[Data]
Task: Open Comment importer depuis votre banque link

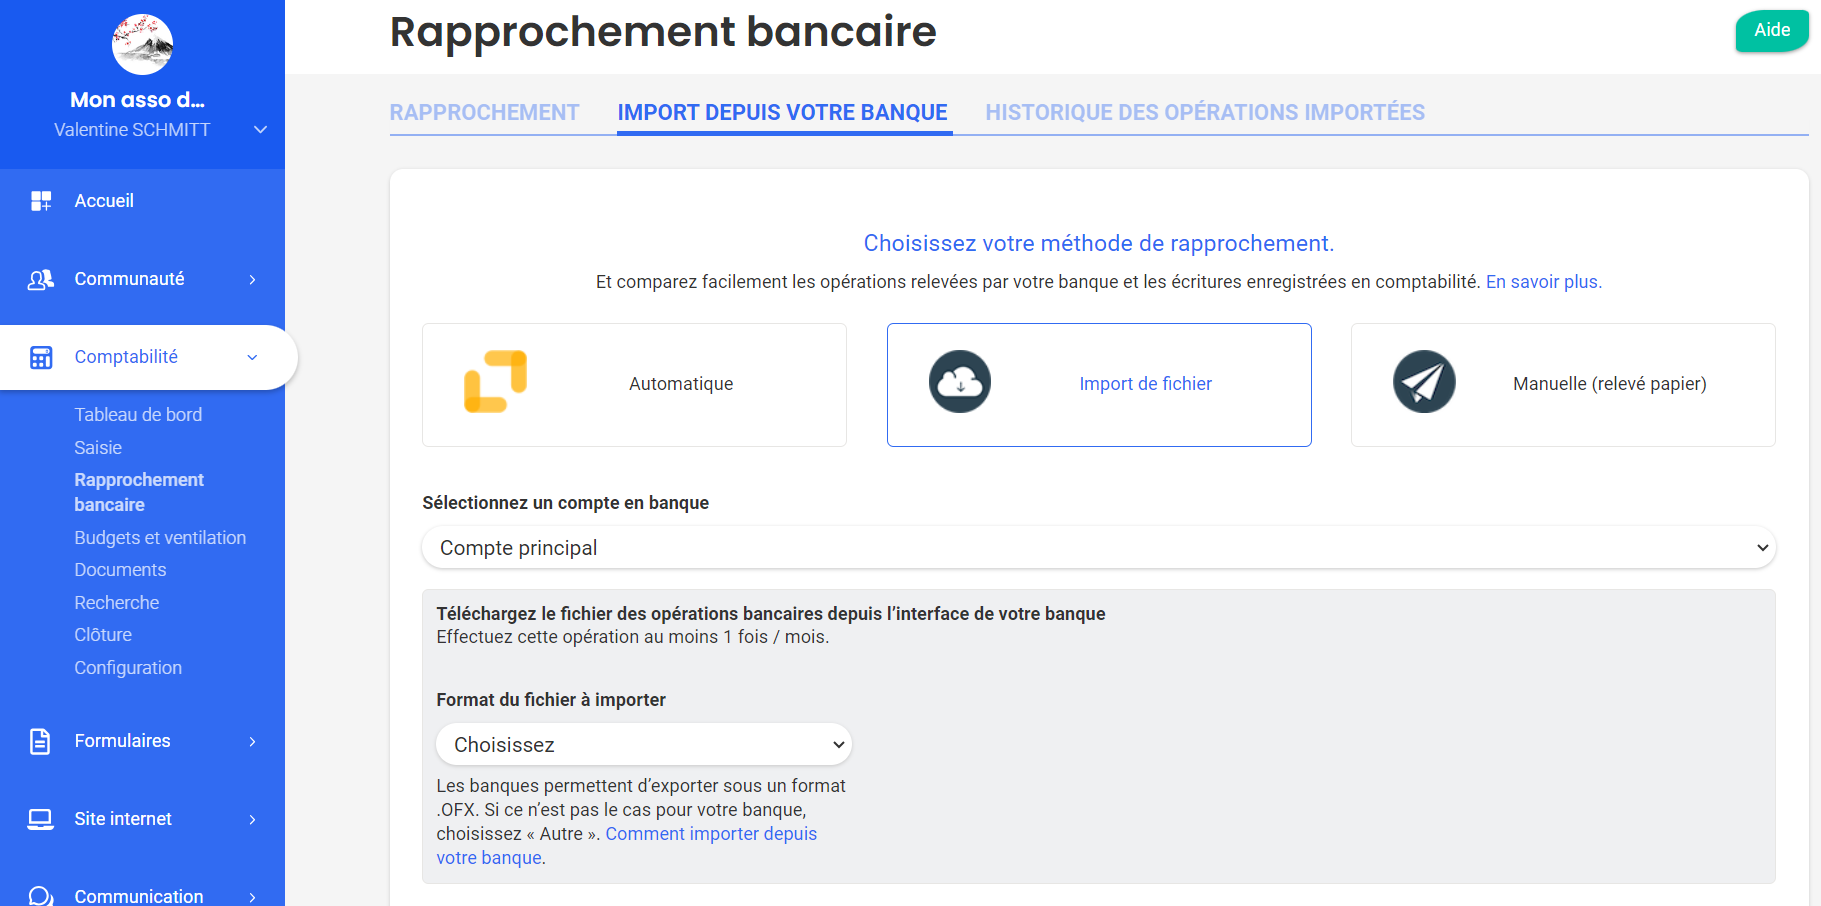Action: (627, 846)
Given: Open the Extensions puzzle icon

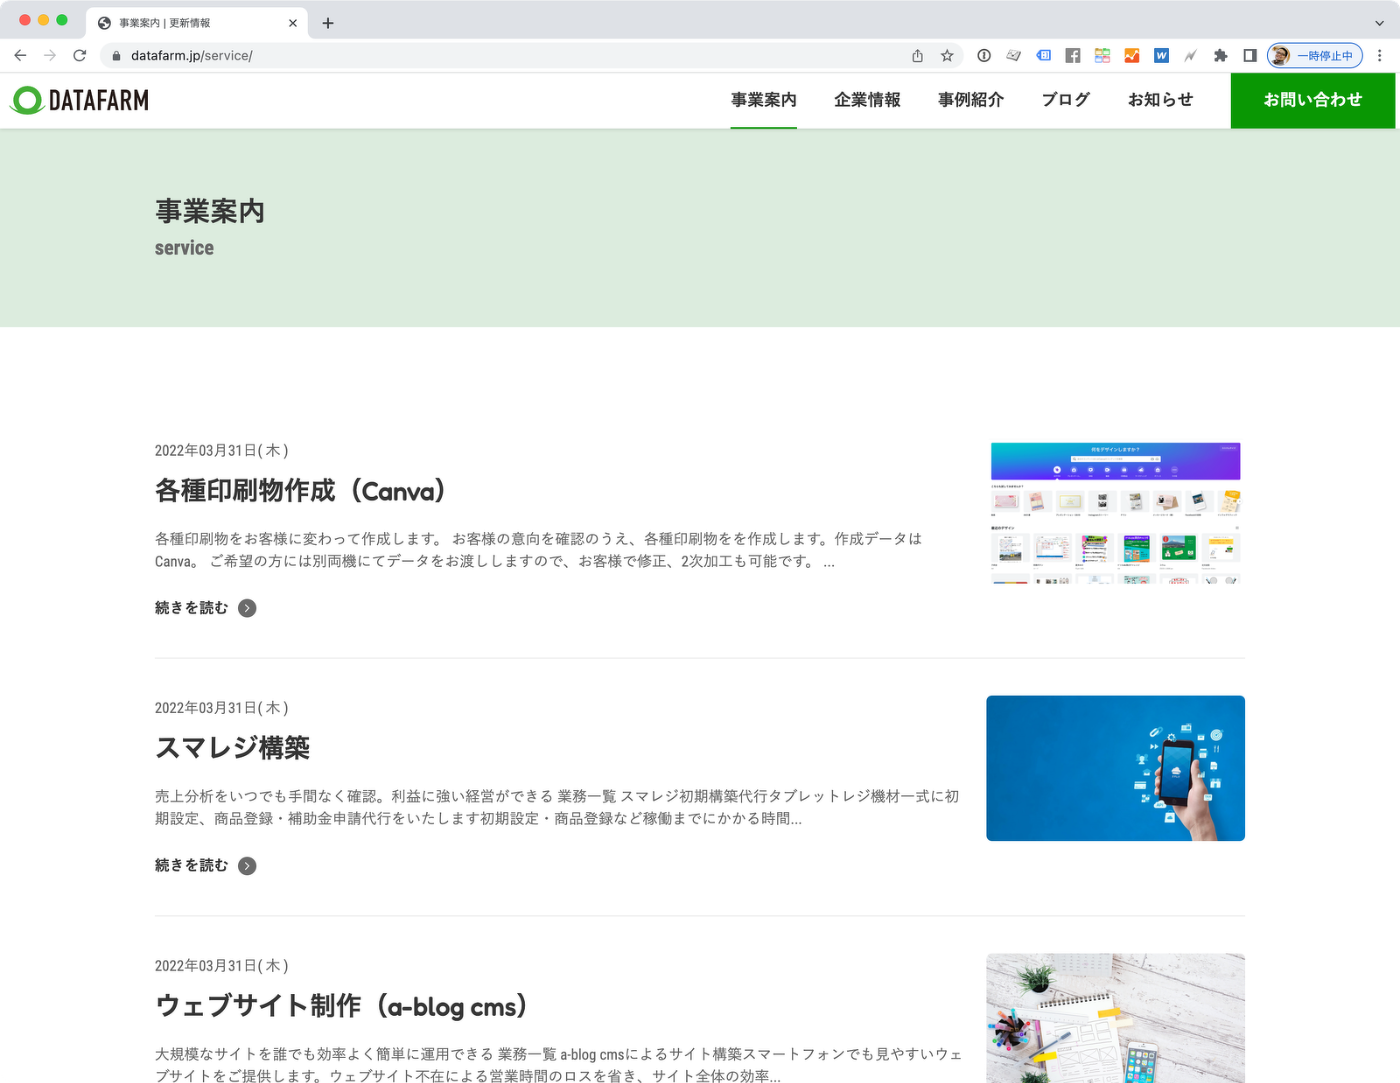Looking at the screenshot, I should click(1220, 56).

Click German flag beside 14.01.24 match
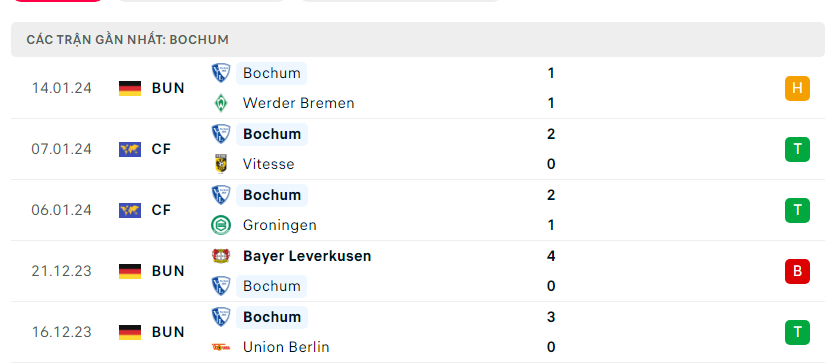point(130,88)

[Task to complete] Apart from the pictures, return the records exactly.

[Exercise result]
Task: Open Comment importer depuis votre banque link

Action: (627, 846)
Given: Open the Extensions puzzle icon

Looking at the screenshot, I should click(1220, 56).

Click German flag beside 14.01.24 match
point(130,88)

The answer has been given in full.